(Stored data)
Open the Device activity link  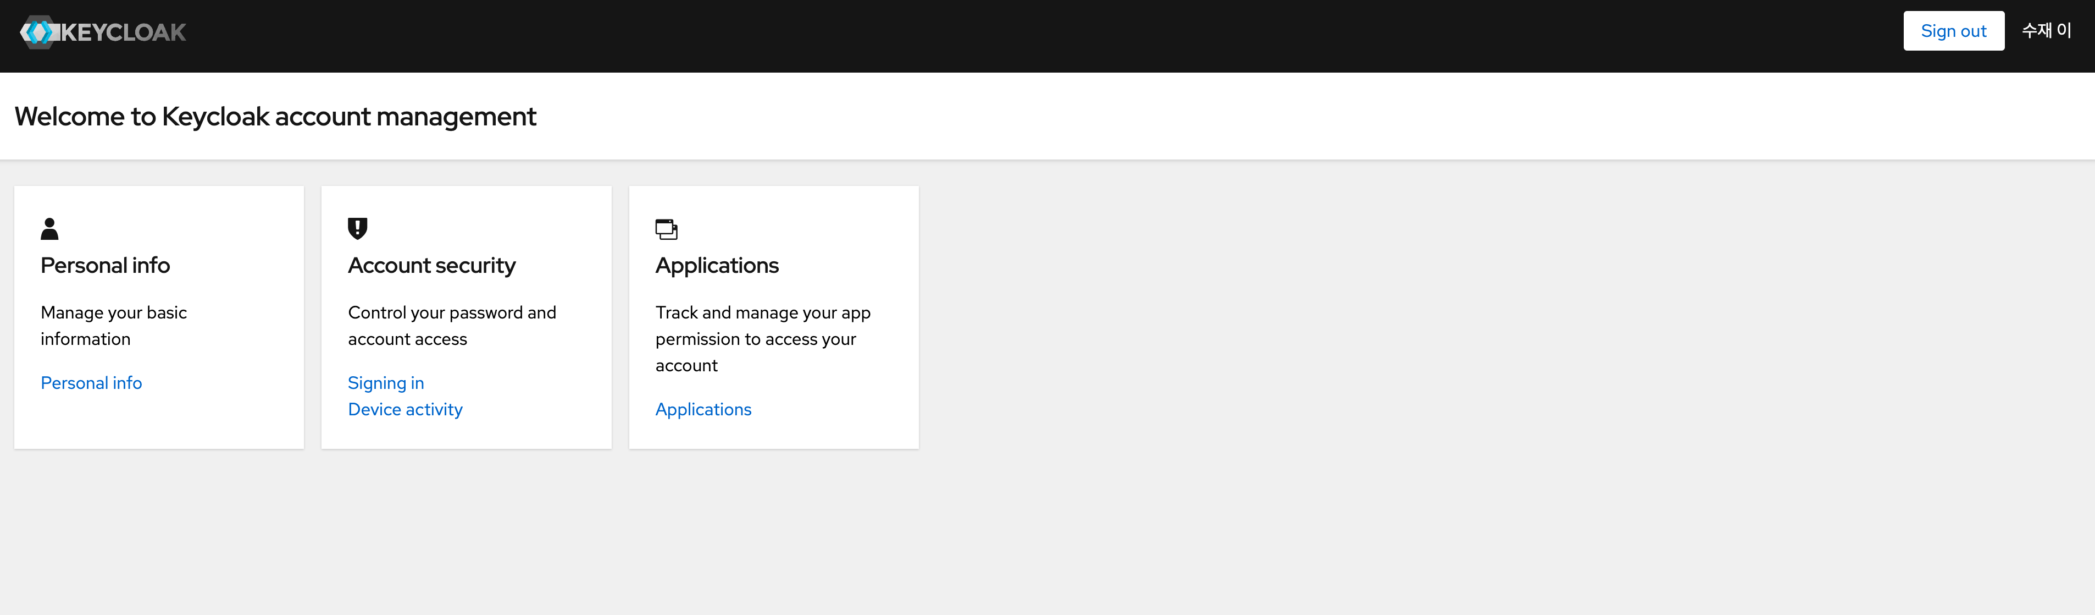point(405,409)
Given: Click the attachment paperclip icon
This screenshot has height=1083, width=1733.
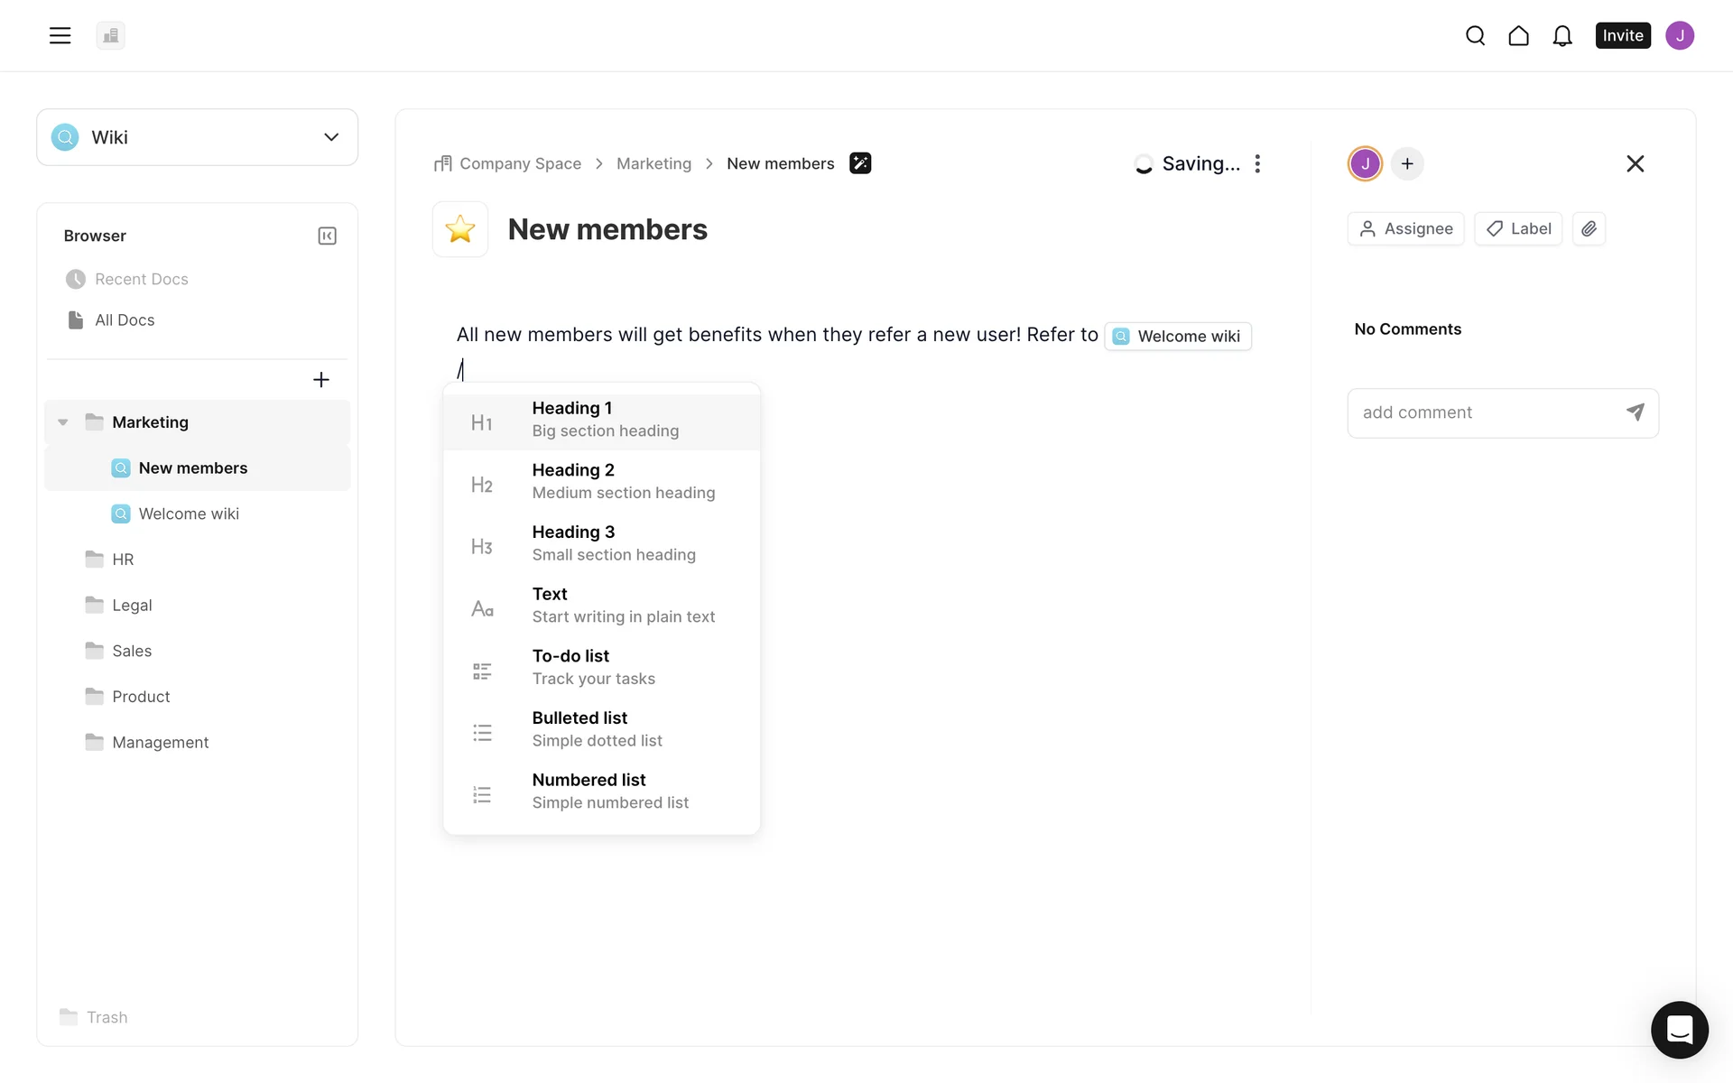Looking at the screenshot, I should click(x=1589, y=228).
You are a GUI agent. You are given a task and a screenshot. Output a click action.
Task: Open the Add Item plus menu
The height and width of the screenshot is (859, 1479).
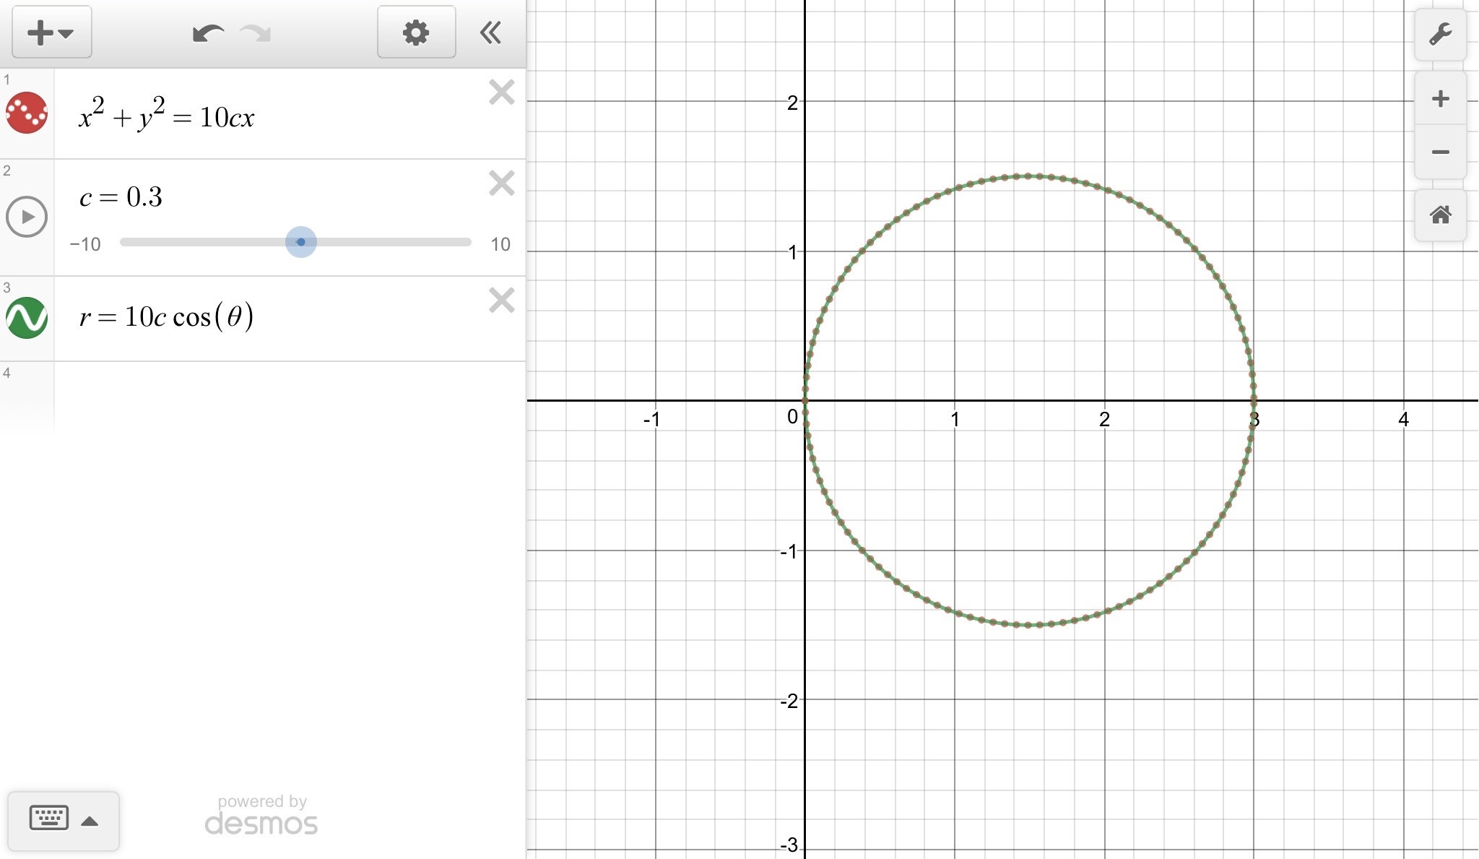coord(51,33)
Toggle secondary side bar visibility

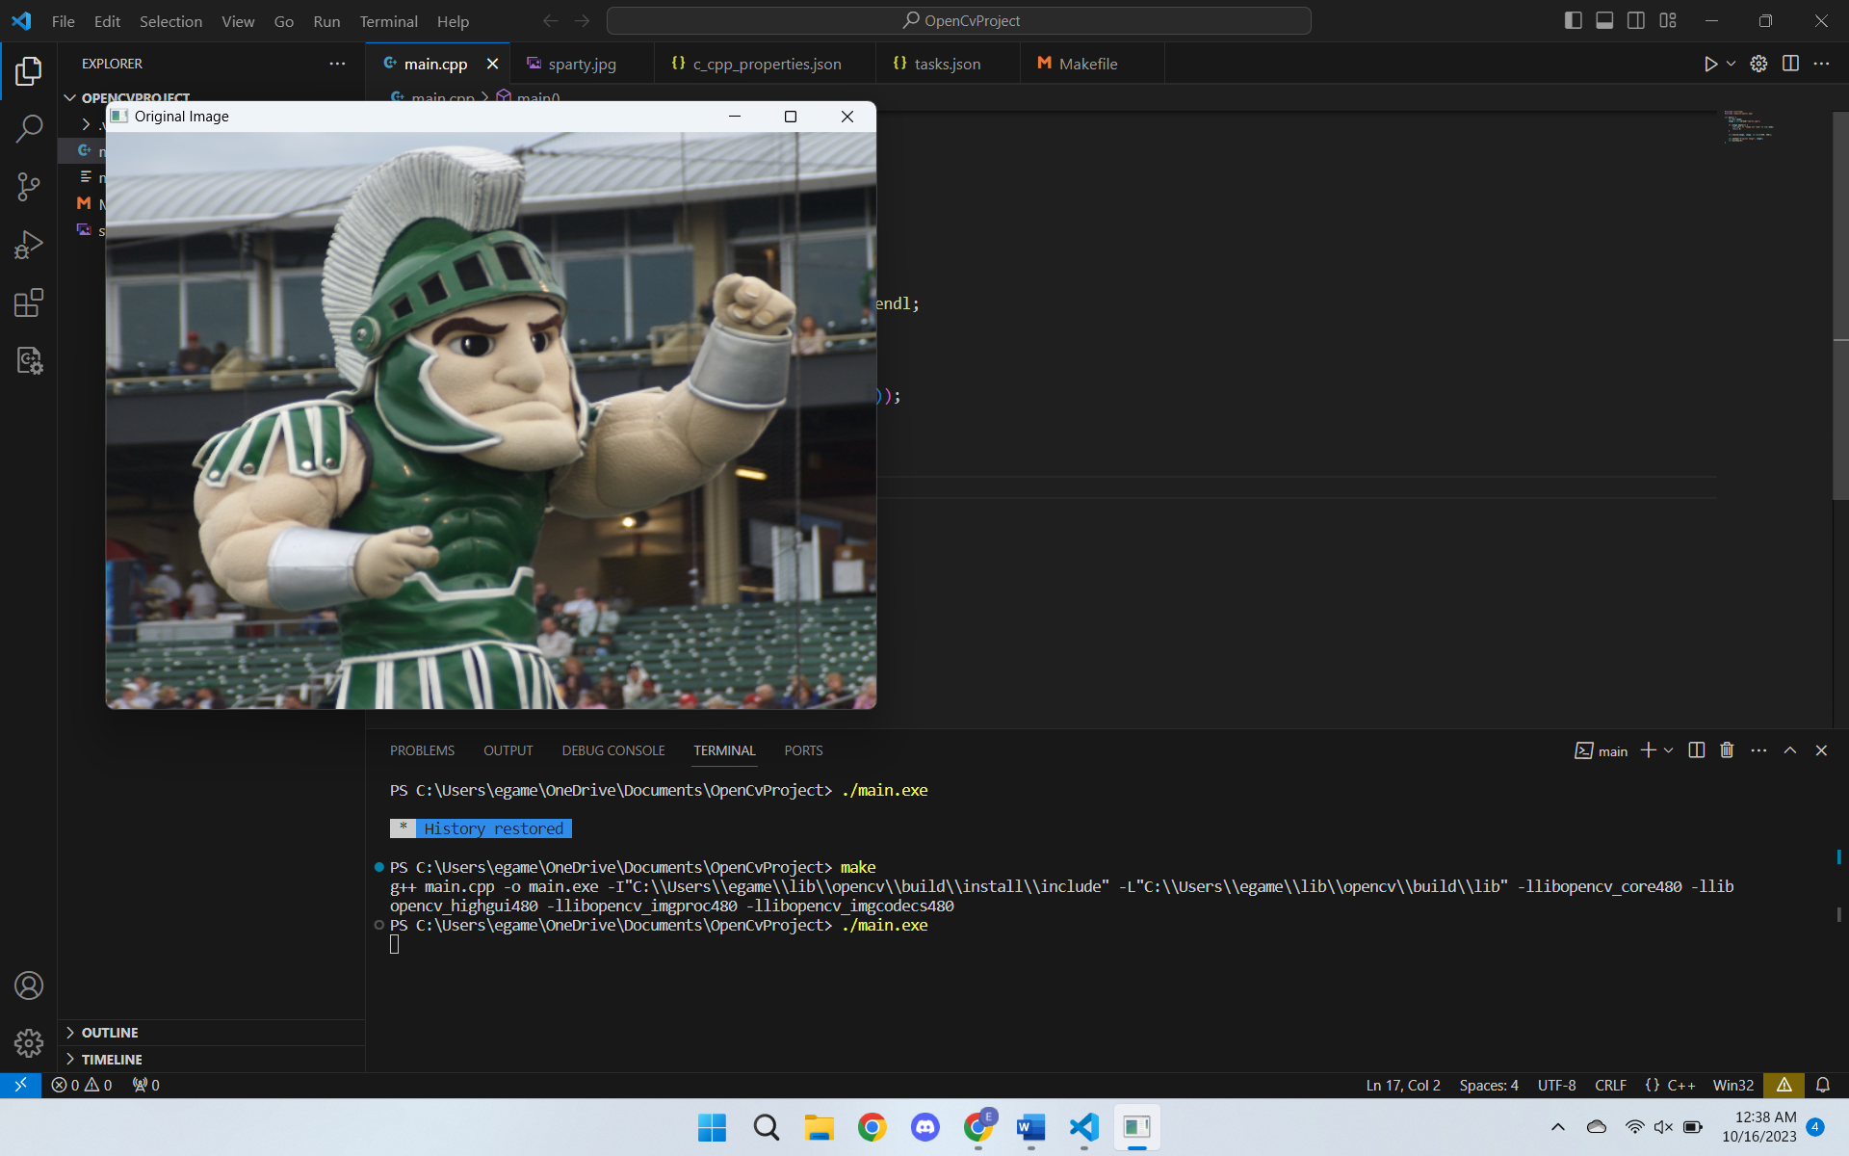click(1636, 20)
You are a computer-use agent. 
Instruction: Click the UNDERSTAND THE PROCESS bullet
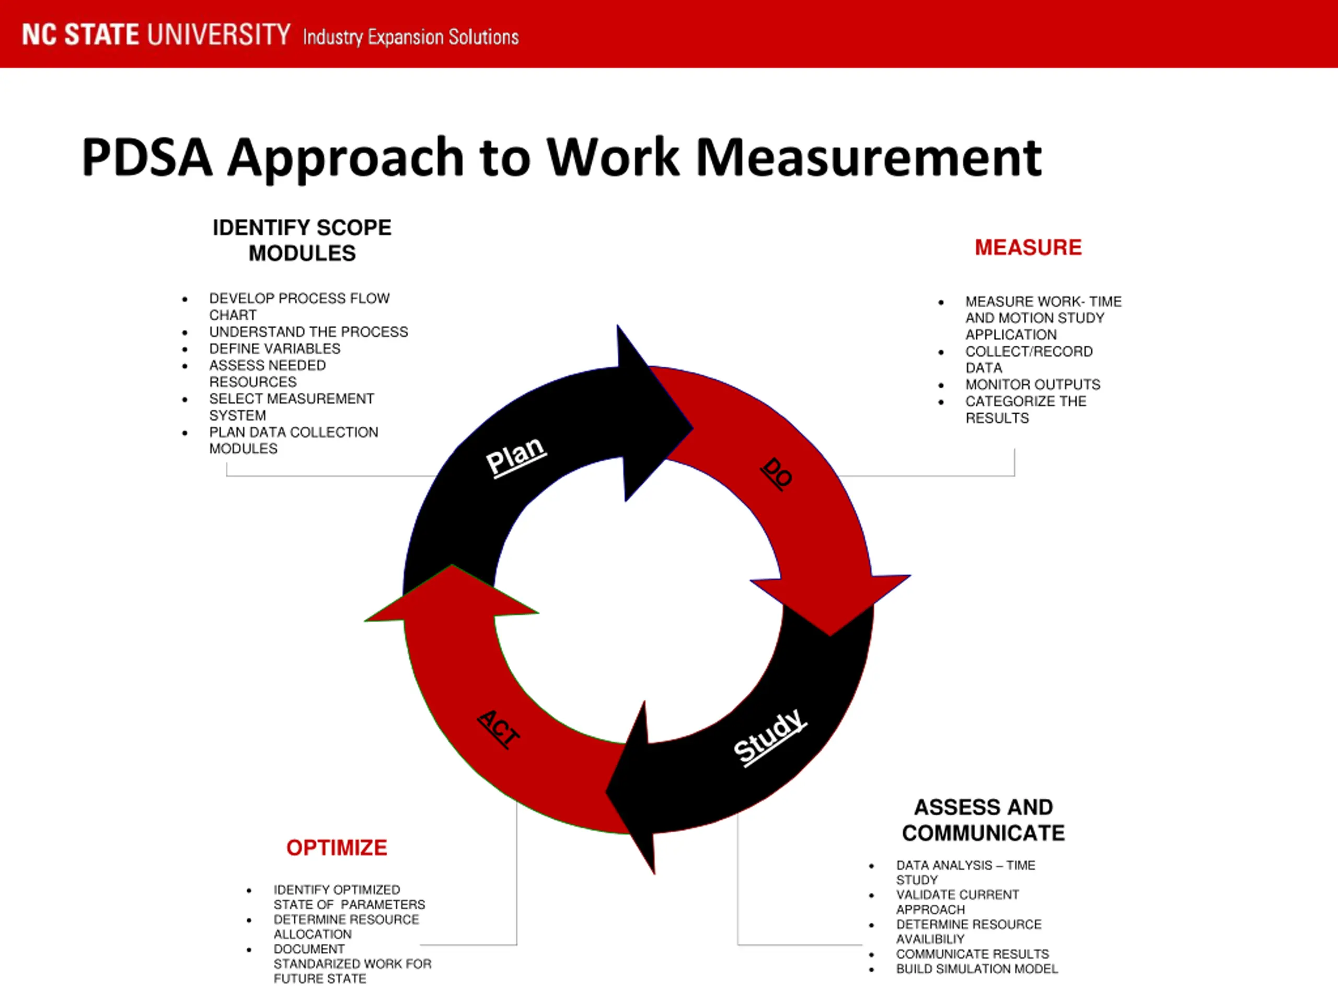tap(308, 332)
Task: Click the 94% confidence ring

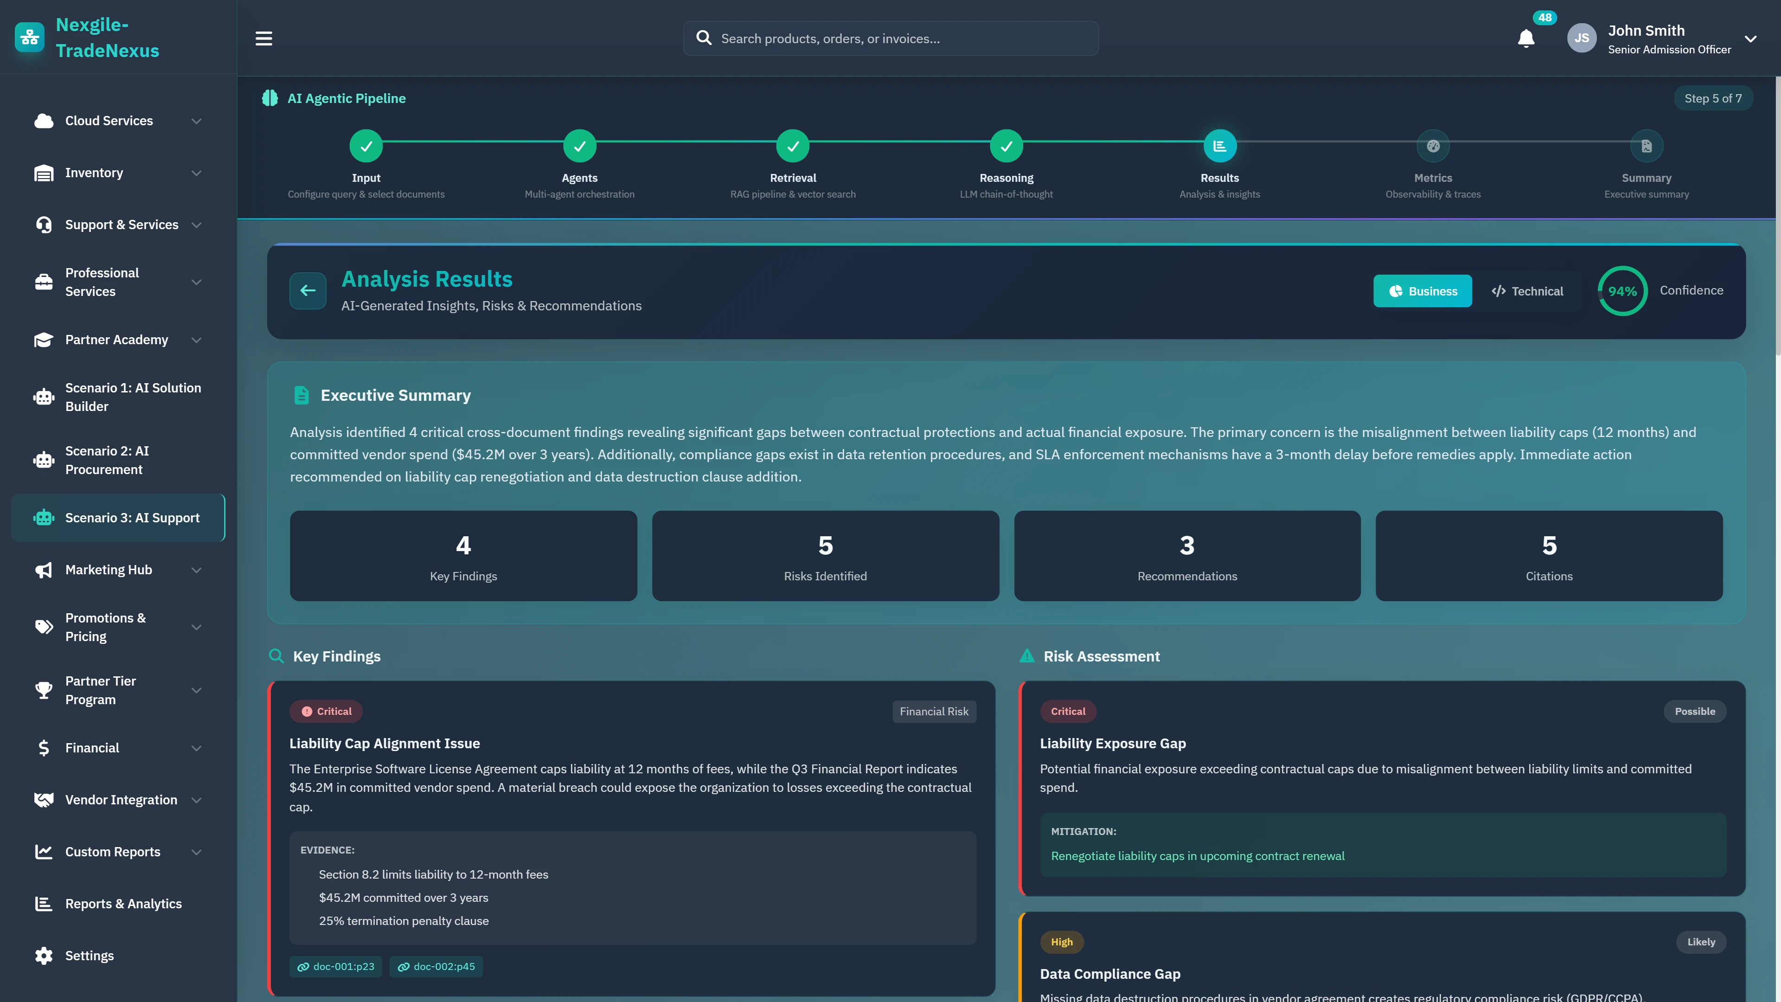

EXERCISE DESCRIPTION ->
Print the stretch of the data from the line with "Toggle secondary side bar visibility" through its last line, exactly and with both ends kept. Omit pictures.

EXERCISE OUTPUT ->
Toggle secondary side bar visibility

click(1636, 20)
You are a computer-use agent. 
Instruction: Click the UNDERSTAND THE PROCESS bullet
tap(308, 332)
Task: Click the 94% confidence ring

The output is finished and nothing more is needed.